Las imágenes, como cualquier representación, se hallan en lugar de aquello de lo cual constituyen una imagen. Pero, a diferencia de las representaciones, no se definen por negar aquello de lo cual provienen, bien al contrario, se comportan como si aquello de lo cual provienen no tuviera otra realidad más que la presente en ellas. Para nosotros las imágenes resultan indiferenciables del “ser”. Identificamos a una persona por su fotografía, a una empresa por su imagen corporativa, a un hecho con un gráfico, a un adulterio con una grabación y a Cleopatra con Liz Taylor.
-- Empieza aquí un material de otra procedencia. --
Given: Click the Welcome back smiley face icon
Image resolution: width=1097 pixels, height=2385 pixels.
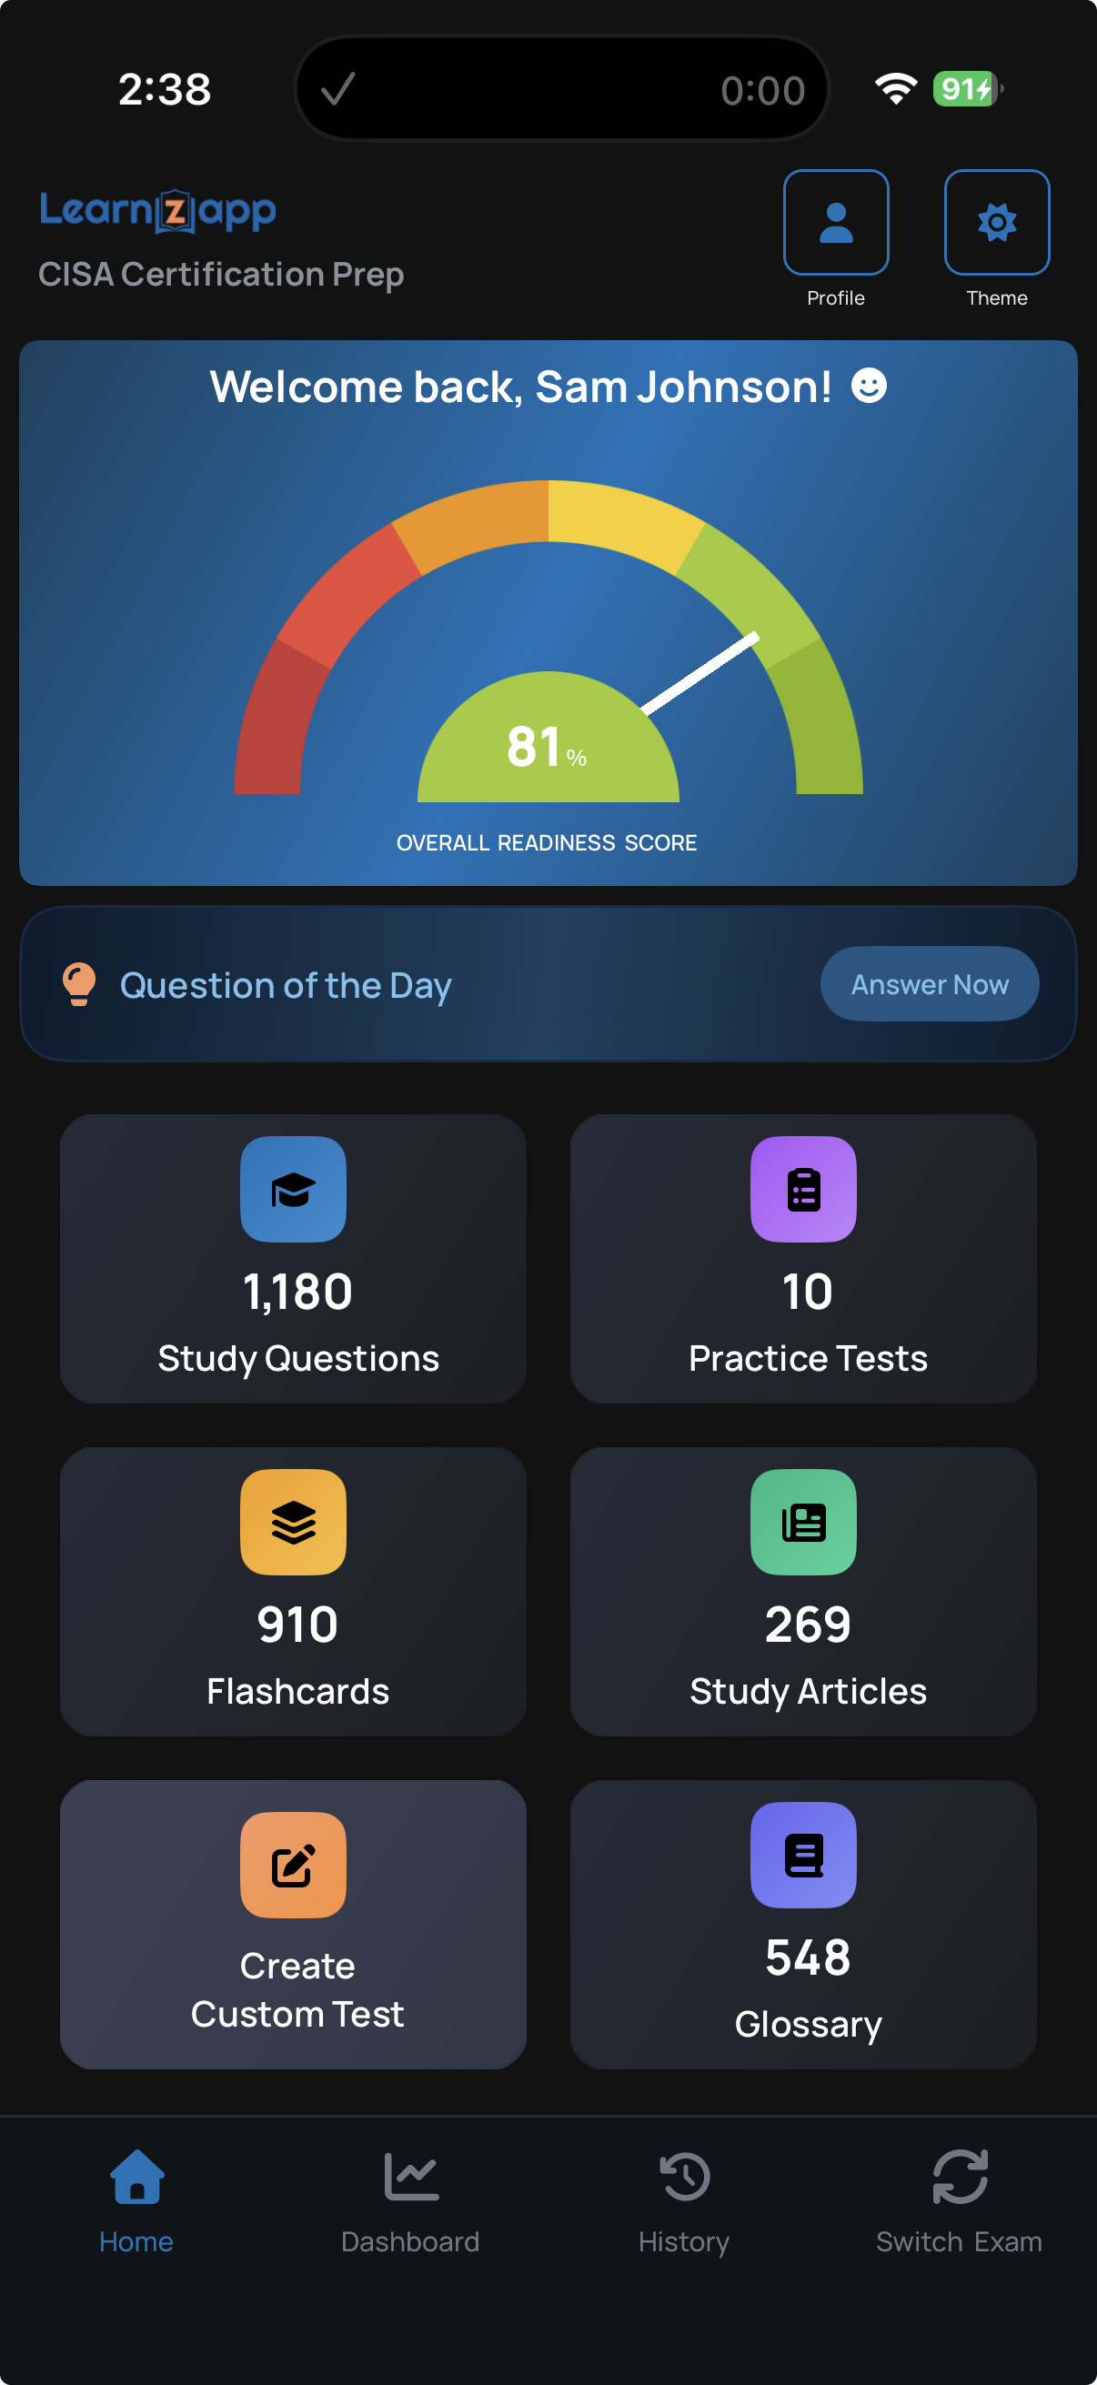Looking at the screenshot, I should (x=868, y=385).
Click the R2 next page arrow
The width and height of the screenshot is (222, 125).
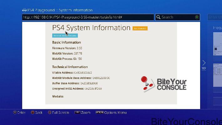[x=204, y=65]

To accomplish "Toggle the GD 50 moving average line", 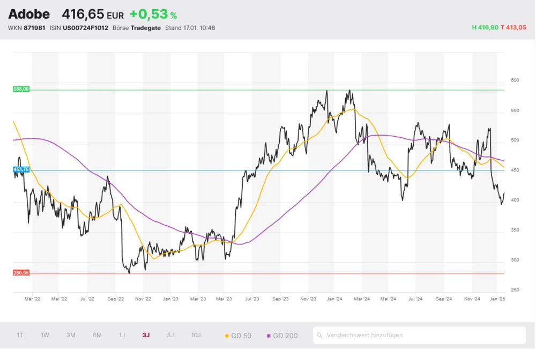I will [x=238, y=336].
Existe de nosotros lo que de nosotros aparece en Facebook, en Instragram, en las fotografías de nuestras vacaciones, en los vídeos de nuestros hijos, en las imágenes que tomamos de nuestro cuerpo, vestido o no. Ahora bien, no hay negación en las imágenes, ninguna imagen puede decirse la negación de otra, ninguna imagen viene a contraponerse a otra, sino, todo lo más, a complementarla. La dialéctica, que tan bien se las apañaba con las representaciones, no sirve en el mundo de la imagen. El “ser” de la imagen no puede referirse a la nada, porque entonces, la imagen tendría que reconocer la existencia de algo más allá de ella y ya no podría presentarse como “la realidad”, sino como simple copia. El “ser” de la imagen excluye la nada al rango de lo inexistente, pues sólo existe lo que se emite y retransmite, quiero decir, salta directamente al movimiento. Ahora los señores se embarran en duelos de imágenes proyectadas como torrentes a través de los medios de comunicación que dominan y de los que, sin perder su carácter de amos, ambos salen esclavizados por una imagen en la que nadie puede montarse, como ha ocurrido con Jeff Bezos y Mohamed Bin Salmán. No puede extrañarnos, por tanto, que muchos hablen de esta época como de tiempos “líquidos”, “híbridos”, “confusos”, como los tiempos, en definitiva, en los que las representaciones que utilizaban como conceptos dejaron de valer.